HR and finance departments are often seen as diametrically opposed, constantly in conflict, the East and West of business functions. Finance professionals see HR as having their head in the clouds. HR, meanwhile, sees finance as bean counting robots.
There is, however, a huge body of research that suggests such attitudes are detrimental to company performance and stifle company growth. A report from the Chartered Institute of Management Accountants in 2009, for instance, came to the conclusion that there are a number of benefits to both functions that can be realized through the establishment of a mutual respect. Researcher John Innes, summarized the research, noting that: 'It was commonly considered that while HR can benefit from getting financial input on how to structure bonus schemes and strategies, that finance can equally benefit from working with HR to understand how viewing employees as 'assets' rather than 'costs' can lead to a net positive effect on an organization's long-term performance.'
Innes touches on the heart of the issue here. It can be easy for those in finance to see employees simply as costs, and training as further costs, with no obvious return coming from HR who are dealing with them. They should, however, be looking at employees as assets, with training and other HR initiatives as investments that can grow these assets.
This should be easily done. Finance too manages company assets, supporting revenue rather than directly driving it. By integrating and working together, companies can achieve lower costs, streamlined operations, increased productivity, and major improvements in managing the talent within the organization.
This is particularly true because of the influx of data now available to both HR and finance, made possible by cloud technology and improved analytics capabilities. By pulling together financial and people assets even further. The information that finance gathers on earnings, productivity and customer satisfaction offers a number of insights into the staffing and development needs of an organization. A recent survey of 40 CFOs also found that 83% want help with talent management, and more than half are looking for support with succession planning. What finance manages in terms of salaries, bonuses, expenses and purchase orders all track back to the expectations and culture created by HR.

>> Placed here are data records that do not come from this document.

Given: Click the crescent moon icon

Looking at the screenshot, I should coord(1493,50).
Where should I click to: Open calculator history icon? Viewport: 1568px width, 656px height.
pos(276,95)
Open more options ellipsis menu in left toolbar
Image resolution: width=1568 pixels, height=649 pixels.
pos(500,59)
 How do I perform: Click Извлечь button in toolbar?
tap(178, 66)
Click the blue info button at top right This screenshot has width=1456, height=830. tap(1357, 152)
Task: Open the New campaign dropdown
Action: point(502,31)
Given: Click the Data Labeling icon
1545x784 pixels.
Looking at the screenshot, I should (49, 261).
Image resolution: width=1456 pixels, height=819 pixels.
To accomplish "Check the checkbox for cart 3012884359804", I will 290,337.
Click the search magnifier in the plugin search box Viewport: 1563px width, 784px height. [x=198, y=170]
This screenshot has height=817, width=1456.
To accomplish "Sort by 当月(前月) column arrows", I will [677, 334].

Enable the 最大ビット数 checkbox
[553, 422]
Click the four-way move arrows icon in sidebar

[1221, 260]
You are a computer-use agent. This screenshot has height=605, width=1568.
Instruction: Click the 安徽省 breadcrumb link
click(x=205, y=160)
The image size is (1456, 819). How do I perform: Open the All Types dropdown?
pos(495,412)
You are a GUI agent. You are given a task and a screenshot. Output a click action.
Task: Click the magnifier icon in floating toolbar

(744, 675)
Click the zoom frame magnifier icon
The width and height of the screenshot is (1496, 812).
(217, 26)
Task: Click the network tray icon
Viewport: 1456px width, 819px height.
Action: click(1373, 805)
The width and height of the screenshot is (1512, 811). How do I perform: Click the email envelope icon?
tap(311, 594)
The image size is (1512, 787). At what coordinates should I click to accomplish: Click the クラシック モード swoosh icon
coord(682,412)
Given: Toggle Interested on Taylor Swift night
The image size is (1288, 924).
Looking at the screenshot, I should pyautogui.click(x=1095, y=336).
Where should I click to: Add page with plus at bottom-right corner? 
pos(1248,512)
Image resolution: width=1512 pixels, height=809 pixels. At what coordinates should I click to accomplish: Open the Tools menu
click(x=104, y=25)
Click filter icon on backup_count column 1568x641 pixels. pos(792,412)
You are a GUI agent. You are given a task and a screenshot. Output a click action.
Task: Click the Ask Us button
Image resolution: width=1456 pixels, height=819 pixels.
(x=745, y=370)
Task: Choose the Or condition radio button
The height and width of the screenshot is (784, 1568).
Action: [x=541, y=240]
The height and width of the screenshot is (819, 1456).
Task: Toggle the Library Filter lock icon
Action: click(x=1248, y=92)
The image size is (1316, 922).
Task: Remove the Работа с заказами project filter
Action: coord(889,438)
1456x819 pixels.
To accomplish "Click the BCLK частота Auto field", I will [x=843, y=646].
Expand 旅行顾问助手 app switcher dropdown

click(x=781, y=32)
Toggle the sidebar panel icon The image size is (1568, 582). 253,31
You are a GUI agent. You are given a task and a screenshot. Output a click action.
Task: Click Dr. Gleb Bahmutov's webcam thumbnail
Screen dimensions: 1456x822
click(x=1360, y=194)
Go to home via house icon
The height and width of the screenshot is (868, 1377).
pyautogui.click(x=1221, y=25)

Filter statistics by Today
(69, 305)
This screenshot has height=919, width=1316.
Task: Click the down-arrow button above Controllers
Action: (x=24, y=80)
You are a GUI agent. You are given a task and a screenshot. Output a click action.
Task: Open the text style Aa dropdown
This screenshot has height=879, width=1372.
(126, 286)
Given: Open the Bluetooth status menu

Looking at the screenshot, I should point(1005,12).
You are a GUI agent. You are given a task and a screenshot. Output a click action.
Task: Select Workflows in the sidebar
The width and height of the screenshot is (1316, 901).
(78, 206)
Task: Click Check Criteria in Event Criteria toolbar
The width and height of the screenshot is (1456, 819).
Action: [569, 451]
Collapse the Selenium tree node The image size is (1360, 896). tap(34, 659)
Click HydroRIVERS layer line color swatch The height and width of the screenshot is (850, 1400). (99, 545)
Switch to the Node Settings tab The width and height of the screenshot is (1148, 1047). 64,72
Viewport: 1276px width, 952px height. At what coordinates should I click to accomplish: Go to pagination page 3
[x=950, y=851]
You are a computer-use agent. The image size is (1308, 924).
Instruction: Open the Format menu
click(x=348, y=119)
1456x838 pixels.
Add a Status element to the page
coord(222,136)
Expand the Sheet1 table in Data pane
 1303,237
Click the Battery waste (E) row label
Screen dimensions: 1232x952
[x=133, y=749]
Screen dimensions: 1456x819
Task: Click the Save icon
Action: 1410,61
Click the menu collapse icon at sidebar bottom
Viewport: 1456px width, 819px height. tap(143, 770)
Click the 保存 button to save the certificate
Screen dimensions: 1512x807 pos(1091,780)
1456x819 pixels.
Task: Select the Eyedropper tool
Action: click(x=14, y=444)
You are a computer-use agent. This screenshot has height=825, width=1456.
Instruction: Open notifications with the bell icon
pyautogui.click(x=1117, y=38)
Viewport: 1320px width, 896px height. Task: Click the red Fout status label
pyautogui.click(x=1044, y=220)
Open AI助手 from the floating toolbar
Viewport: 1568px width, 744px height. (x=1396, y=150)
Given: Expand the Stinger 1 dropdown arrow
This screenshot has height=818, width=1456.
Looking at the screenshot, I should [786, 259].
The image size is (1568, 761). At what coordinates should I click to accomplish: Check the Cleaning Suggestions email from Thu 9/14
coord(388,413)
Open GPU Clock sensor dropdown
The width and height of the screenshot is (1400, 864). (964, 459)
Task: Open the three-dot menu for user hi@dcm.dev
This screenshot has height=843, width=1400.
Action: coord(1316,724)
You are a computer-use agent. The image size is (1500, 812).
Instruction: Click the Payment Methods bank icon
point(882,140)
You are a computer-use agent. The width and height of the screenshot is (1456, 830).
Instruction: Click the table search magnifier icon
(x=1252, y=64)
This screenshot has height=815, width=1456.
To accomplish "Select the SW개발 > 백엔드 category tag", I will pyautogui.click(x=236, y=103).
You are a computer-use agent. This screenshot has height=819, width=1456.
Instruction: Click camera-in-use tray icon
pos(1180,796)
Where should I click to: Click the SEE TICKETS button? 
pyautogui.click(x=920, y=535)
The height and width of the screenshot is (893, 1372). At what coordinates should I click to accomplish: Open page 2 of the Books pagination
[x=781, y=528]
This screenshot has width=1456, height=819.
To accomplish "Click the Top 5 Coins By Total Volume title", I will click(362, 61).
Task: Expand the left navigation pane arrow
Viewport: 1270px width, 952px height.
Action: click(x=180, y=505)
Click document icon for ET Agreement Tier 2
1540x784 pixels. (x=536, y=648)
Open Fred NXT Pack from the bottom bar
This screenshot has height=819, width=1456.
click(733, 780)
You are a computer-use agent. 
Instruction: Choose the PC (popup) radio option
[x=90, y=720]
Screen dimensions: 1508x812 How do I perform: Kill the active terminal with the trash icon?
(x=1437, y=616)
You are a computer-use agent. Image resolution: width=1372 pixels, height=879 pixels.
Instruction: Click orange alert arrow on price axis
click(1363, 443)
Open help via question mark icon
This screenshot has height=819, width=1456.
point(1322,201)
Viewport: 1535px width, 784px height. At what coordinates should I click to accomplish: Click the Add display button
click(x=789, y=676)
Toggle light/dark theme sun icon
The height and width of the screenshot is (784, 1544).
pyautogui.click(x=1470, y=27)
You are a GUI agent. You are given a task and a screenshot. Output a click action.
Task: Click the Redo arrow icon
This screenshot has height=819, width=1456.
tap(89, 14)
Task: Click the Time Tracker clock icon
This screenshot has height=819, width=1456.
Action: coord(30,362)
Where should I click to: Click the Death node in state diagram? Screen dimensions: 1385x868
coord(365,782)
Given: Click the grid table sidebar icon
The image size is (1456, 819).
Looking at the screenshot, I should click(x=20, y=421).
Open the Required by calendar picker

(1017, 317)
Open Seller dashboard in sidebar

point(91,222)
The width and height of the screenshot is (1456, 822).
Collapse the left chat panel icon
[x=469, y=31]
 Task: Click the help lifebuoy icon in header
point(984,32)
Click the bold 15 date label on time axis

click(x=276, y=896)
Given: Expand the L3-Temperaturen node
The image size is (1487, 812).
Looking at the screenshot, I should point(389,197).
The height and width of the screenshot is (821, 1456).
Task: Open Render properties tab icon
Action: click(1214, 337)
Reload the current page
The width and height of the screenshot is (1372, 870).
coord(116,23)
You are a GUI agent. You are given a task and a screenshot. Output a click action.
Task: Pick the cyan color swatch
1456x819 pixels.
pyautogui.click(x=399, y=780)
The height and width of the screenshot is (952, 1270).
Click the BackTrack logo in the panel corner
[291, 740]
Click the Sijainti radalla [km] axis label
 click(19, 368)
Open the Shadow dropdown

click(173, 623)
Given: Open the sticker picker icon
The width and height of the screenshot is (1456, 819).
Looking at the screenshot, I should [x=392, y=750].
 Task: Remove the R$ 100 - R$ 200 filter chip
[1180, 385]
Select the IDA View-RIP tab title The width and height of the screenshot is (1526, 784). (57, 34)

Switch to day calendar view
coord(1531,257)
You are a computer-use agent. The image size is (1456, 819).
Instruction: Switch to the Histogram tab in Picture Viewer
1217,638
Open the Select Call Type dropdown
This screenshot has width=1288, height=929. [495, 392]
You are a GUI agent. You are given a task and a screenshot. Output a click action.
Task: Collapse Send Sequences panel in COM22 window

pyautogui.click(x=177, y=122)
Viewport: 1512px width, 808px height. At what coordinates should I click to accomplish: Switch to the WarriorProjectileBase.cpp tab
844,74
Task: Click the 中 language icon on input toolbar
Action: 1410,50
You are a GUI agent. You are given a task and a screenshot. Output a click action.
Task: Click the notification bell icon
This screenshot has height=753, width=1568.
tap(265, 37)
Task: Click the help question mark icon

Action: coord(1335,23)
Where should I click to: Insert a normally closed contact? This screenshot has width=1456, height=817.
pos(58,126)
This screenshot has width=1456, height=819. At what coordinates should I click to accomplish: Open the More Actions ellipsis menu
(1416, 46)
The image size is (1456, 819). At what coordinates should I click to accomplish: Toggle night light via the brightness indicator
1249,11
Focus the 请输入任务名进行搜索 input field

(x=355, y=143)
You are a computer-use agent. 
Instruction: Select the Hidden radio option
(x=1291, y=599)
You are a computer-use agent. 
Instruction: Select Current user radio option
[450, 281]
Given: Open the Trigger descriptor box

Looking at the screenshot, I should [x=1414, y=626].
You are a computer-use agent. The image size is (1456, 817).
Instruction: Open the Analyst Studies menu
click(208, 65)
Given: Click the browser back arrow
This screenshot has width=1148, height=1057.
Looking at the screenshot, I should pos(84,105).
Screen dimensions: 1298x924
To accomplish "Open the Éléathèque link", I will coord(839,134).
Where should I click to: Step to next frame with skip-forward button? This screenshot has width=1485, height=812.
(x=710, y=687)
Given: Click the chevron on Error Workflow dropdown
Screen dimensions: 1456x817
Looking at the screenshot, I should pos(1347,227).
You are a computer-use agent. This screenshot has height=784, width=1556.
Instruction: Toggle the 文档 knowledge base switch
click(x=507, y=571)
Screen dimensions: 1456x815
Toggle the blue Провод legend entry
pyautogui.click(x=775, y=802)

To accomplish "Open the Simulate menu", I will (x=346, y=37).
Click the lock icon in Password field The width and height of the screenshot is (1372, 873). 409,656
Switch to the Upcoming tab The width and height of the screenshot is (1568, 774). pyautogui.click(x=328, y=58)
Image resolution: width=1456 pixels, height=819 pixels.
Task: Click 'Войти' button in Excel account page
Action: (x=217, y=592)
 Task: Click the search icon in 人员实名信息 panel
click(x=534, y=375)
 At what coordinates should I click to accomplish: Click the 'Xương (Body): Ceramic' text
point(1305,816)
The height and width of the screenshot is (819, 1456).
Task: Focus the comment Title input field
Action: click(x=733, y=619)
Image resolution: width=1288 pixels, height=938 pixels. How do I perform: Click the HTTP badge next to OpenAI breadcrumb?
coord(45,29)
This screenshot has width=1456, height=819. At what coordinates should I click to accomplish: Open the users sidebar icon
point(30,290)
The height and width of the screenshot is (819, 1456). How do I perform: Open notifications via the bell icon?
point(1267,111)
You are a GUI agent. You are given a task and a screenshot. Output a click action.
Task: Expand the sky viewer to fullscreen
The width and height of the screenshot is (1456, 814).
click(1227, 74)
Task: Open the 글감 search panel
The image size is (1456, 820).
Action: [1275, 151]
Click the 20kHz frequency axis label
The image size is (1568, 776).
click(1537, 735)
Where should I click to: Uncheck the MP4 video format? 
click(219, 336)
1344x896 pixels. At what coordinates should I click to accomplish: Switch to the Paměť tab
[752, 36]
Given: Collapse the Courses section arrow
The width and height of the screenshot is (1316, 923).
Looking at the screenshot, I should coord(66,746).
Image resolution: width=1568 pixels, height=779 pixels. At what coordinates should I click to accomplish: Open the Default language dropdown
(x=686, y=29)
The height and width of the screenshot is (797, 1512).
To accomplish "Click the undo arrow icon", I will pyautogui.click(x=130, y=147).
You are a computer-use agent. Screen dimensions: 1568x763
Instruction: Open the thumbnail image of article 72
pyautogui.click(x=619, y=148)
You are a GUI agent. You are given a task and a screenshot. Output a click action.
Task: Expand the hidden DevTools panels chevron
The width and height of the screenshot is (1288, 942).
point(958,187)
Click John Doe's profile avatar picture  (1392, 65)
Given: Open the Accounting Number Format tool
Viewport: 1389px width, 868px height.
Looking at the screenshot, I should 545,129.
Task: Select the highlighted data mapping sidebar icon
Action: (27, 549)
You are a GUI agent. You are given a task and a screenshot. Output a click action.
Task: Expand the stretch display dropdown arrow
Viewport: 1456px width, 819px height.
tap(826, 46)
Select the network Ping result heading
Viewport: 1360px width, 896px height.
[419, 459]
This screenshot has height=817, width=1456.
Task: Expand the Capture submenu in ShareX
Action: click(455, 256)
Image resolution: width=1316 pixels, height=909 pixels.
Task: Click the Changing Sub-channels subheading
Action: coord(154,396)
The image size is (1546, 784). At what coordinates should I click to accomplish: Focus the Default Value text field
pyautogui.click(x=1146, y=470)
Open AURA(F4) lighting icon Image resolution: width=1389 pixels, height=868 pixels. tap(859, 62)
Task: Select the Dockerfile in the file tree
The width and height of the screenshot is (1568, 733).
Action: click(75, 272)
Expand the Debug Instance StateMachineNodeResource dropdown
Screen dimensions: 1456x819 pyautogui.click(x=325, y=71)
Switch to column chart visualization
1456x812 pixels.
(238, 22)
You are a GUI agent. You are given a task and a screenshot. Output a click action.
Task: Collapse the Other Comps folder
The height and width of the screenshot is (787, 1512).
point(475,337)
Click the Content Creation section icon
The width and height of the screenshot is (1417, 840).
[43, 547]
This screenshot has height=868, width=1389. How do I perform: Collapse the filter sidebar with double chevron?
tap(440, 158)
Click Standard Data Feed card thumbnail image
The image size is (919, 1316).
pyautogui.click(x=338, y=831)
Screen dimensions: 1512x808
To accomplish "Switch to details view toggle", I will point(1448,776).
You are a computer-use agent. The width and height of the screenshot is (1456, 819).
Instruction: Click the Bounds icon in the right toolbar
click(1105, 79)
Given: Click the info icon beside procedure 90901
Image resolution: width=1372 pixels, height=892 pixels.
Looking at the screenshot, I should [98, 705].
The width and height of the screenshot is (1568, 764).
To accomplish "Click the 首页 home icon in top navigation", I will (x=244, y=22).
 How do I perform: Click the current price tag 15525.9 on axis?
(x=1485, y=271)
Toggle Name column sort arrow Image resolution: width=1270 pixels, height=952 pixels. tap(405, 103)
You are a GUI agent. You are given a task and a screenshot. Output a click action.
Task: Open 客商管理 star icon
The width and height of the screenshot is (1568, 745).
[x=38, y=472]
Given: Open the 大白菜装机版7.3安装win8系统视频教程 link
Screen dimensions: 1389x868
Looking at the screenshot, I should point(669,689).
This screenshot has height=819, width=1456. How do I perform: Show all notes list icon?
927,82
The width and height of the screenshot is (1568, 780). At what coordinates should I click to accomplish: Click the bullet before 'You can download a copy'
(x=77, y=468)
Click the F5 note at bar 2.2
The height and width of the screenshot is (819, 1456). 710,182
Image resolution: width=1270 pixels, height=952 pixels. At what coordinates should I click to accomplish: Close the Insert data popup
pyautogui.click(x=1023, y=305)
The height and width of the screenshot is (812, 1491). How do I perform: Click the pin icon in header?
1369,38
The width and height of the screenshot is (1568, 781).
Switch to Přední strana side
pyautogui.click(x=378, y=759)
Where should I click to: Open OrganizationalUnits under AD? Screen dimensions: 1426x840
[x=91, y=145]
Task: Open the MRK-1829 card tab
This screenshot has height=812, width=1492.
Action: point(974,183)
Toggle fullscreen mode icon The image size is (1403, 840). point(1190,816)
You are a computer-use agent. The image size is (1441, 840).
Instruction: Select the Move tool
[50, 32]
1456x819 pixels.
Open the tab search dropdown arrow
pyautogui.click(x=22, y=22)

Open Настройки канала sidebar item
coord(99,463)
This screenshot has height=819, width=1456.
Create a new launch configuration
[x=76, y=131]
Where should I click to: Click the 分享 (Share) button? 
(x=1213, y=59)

Collaboration between HR and finance is critical in optimizing the decision making of both parties. Finance has all the information as to where employees are adding value and what processes are succeeding, while HR can help finance understand when training is necessary. Building the ties can be a case of merging the departments - as some companies have done - or it can be a more subtle approach whereby controllers or the CFO take time explaining the numbers to HR leaders and help them understand why an initiative or a new software is not cost effective. HR's expertise in areas such as recruitment, training and development, communication, motivation, dispute resolution, termination, can be equally useful to finance in looking past the numbers, as well as helping the finance function develop.